**YOUR GOAL:** Starting at the first line of the data below, repeat each line word for word up to and including the line with "Given: Click Generate AI Solution with Sera".

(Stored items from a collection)
╔══

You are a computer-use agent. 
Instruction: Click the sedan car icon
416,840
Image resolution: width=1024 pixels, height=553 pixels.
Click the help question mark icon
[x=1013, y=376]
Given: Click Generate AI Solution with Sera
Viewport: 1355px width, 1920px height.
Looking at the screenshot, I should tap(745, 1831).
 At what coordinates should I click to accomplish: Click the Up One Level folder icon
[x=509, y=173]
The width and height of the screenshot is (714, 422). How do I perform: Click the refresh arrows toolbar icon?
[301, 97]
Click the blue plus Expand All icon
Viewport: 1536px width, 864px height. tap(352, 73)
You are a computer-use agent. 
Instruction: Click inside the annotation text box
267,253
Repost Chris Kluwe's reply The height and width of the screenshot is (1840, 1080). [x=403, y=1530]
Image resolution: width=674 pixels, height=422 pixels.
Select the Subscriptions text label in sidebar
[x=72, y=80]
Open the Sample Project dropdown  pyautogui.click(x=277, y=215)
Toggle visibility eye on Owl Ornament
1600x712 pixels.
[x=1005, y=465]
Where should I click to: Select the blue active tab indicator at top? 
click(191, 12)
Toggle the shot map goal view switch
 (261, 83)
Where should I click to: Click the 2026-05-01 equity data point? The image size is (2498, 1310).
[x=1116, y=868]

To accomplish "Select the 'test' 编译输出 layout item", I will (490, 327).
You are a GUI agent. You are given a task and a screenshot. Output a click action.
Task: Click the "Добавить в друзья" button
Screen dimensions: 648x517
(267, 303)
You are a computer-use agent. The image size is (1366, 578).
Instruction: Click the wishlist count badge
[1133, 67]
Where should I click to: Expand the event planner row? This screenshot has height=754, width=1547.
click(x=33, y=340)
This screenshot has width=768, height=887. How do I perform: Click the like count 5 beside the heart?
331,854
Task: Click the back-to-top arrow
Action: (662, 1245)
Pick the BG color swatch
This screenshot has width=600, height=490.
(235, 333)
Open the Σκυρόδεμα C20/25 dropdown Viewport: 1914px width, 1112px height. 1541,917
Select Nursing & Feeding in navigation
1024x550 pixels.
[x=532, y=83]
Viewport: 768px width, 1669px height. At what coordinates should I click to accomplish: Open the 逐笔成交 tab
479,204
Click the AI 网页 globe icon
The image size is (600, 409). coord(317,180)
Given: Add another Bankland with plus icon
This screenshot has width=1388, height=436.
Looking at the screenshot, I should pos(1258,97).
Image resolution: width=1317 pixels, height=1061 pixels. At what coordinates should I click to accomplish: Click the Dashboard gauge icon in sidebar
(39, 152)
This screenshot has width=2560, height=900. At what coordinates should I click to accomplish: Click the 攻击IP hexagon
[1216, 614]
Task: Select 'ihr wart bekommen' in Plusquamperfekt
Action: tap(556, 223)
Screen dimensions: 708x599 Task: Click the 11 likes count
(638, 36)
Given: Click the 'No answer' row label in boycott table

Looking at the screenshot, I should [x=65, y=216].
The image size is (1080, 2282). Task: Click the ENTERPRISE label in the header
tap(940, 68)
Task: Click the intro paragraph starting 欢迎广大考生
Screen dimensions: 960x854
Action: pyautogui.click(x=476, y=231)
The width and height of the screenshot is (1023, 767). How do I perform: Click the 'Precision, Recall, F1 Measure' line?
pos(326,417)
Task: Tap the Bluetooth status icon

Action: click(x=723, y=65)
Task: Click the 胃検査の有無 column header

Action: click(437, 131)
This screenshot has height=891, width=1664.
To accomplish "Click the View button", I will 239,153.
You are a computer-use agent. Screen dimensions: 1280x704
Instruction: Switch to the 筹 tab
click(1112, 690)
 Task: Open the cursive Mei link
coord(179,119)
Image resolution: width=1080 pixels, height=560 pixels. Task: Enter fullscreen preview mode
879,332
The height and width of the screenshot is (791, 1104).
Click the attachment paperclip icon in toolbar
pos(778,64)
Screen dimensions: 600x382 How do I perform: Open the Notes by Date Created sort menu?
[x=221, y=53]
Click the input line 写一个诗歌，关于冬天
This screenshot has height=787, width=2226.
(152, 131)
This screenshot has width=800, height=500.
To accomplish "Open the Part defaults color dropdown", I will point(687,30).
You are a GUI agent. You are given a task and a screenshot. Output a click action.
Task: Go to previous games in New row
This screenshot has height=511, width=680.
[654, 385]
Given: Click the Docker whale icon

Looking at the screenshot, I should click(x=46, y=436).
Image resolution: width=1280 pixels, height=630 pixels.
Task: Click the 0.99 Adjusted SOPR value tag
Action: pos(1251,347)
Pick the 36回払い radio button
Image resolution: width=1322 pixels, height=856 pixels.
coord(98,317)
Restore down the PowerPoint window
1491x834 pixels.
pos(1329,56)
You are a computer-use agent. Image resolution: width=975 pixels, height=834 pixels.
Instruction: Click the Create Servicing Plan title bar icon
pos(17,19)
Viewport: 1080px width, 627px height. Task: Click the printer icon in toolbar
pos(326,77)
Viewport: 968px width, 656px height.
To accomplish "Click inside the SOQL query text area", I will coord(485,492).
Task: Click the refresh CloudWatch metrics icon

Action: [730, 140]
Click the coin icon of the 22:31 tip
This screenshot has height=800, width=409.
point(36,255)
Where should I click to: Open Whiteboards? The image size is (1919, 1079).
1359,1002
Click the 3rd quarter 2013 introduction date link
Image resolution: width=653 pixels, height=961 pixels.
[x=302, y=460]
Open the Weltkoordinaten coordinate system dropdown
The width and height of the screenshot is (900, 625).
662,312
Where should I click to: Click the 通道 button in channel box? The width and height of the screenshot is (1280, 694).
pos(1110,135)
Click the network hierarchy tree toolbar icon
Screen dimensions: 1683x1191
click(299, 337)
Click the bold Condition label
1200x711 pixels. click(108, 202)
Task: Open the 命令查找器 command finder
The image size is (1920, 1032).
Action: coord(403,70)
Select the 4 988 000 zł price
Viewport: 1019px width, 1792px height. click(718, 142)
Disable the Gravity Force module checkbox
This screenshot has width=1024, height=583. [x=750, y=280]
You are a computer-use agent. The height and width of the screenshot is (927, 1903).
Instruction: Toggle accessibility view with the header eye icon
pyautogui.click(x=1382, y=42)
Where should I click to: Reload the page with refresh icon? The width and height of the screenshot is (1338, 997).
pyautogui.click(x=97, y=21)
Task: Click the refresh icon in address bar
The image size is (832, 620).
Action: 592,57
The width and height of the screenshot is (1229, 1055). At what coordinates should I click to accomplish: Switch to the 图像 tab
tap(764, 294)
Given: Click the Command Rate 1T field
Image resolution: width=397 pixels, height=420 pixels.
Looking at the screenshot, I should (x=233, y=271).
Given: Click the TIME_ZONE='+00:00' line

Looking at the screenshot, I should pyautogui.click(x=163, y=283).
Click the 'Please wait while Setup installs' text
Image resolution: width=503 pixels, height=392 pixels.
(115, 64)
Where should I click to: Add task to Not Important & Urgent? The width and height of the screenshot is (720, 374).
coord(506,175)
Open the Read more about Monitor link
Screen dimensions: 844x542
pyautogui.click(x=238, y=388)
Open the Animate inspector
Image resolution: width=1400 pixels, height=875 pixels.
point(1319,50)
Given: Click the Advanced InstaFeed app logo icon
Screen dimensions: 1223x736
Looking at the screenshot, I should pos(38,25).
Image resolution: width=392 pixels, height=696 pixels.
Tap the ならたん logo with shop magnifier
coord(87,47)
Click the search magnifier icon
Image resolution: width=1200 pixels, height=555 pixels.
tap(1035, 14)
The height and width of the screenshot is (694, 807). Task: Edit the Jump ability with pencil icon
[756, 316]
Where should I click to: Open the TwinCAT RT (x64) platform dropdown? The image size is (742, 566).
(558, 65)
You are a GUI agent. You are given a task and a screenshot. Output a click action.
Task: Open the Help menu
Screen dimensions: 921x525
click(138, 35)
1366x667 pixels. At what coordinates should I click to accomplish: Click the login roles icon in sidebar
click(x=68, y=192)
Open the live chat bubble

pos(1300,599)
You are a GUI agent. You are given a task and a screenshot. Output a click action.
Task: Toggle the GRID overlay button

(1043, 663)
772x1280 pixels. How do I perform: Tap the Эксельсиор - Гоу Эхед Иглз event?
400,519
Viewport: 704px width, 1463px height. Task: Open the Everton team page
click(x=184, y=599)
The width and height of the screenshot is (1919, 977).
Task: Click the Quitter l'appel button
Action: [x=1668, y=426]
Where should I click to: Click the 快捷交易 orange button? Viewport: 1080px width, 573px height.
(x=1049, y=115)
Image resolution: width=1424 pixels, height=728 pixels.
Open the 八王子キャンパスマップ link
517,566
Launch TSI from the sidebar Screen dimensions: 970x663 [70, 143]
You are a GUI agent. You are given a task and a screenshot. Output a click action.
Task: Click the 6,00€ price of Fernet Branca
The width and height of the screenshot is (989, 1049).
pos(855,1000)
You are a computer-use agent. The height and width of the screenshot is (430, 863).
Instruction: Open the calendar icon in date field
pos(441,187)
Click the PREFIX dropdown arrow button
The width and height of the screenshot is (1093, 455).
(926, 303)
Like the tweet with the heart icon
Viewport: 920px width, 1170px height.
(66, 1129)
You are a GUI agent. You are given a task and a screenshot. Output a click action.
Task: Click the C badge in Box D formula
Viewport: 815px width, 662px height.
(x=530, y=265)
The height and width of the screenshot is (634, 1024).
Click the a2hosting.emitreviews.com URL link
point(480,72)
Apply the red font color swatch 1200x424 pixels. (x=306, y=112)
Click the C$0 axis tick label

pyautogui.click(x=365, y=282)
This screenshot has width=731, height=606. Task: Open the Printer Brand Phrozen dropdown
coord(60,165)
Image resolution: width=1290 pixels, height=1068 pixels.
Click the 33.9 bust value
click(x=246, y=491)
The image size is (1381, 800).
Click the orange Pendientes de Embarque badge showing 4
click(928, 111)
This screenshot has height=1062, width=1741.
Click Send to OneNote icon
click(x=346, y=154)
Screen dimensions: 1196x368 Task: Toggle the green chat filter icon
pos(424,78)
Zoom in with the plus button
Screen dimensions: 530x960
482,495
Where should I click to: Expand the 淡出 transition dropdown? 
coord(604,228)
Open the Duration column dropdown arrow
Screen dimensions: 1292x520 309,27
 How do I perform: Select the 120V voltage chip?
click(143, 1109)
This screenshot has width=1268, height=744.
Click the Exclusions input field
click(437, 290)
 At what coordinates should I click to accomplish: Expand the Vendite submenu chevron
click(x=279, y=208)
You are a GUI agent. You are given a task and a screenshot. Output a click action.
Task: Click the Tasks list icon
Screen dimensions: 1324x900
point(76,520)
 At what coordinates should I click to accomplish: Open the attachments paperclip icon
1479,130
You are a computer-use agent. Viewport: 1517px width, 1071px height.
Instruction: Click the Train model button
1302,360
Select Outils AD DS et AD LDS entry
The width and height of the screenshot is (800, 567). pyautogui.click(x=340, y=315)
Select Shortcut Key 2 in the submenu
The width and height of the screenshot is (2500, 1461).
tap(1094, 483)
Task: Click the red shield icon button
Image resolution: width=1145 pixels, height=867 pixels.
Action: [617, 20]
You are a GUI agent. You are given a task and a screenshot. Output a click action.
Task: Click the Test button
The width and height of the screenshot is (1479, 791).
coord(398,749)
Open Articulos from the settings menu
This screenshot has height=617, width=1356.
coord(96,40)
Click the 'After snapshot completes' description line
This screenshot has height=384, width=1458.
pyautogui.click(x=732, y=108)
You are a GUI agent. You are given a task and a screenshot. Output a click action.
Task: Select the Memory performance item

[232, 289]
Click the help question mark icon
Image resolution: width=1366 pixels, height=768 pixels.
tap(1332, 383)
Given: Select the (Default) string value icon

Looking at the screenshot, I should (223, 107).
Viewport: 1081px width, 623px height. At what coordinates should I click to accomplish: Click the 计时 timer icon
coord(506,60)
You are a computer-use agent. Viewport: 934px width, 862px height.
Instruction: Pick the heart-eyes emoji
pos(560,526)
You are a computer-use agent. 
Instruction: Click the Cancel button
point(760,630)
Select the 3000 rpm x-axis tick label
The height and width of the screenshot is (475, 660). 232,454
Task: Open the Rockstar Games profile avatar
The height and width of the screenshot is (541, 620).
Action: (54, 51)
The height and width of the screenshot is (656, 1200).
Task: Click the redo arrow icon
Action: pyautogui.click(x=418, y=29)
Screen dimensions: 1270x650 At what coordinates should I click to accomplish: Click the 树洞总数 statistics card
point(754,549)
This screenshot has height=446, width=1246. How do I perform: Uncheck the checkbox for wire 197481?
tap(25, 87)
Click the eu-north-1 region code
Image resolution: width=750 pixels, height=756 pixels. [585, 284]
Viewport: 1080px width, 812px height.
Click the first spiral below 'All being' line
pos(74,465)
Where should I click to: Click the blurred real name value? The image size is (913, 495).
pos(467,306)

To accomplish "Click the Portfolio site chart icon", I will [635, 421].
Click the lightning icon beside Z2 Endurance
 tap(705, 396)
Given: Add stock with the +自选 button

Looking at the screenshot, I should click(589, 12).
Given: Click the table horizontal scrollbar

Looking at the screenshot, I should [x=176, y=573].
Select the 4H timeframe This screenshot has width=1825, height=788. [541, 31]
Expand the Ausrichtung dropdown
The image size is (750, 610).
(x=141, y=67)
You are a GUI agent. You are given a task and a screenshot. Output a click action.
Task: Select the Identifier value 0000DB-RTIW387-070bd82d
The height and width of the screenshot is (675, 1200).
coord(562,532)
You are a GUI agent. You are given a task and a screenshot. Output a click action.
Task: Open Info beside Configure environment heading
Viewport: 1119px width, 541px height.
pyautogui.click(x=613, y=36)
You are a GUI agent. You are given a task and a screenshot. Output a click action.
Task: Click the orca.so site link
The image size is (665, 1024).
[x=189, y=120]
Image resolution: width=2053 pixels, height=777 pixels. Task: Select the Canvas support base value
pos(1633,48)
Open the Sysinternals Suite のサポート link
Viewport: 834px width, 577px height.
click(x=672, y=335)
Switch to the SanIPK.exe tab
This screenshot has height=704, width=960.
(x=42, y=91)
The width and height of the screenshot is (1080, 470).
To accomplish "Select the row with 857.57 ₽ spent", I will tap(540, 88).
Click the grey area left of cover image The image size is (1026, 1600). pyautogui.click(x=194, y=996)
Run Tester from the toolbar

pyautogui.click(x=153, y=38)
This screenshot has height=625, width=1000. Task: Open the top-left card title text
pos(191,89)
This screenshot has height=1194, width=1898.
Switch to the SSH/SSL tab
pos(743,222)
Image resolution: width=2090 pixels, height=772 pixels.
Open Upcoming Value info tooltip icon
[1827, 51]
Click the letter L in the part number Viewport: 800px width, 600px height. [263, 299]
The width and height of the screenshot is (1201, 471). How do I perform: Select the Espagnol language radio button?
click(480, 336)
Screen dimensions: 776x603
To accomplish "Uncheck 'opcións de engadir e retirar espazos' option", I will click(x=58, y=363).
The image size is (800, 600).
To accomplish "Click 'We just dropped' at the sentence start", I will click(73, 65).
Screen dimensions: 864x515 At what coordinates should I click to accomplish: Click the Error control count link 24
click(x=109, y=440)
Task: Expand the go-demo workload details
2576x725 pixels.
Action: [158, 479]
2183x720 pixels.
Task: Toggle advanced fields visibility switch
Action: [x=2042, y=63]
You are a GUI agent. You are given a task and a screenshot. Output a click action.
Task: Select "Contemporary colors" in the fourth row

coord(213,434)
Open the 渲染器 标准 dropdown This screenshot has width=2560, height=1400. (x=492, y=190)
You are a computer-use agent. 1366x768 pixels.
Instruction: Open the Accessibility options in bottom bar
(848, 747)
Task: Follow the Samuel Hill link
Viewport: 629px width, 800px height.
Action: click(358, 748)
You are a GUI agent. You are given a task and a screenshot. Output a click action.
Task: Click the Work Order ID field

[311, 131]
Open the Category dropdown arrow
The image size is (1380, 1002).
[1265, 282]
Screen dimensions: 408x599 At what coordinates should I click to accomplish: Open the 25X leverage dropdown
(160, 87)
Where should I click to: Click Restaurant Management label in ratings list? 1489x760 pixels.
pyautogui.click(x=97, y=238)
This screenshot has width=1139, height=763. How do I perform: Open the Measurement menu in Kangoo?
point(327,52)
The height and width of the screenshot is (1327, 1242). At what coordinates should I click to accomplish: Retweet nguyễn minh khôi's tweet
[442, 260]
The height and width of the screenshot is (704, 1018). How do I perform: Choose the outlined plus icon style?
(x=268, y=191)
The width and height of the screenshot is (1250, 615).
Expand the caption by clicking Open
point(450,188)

╚══

**YOUR SOLUTION:**
You are a computer-use agent. 
Instruction: Click the sedan car icon
416,840
Image resolution: width=1024 pixels, height=553 pixels.
Click the help question mark icon
[x=1013, y=376]
Given: Click Generate AI Solution with Sera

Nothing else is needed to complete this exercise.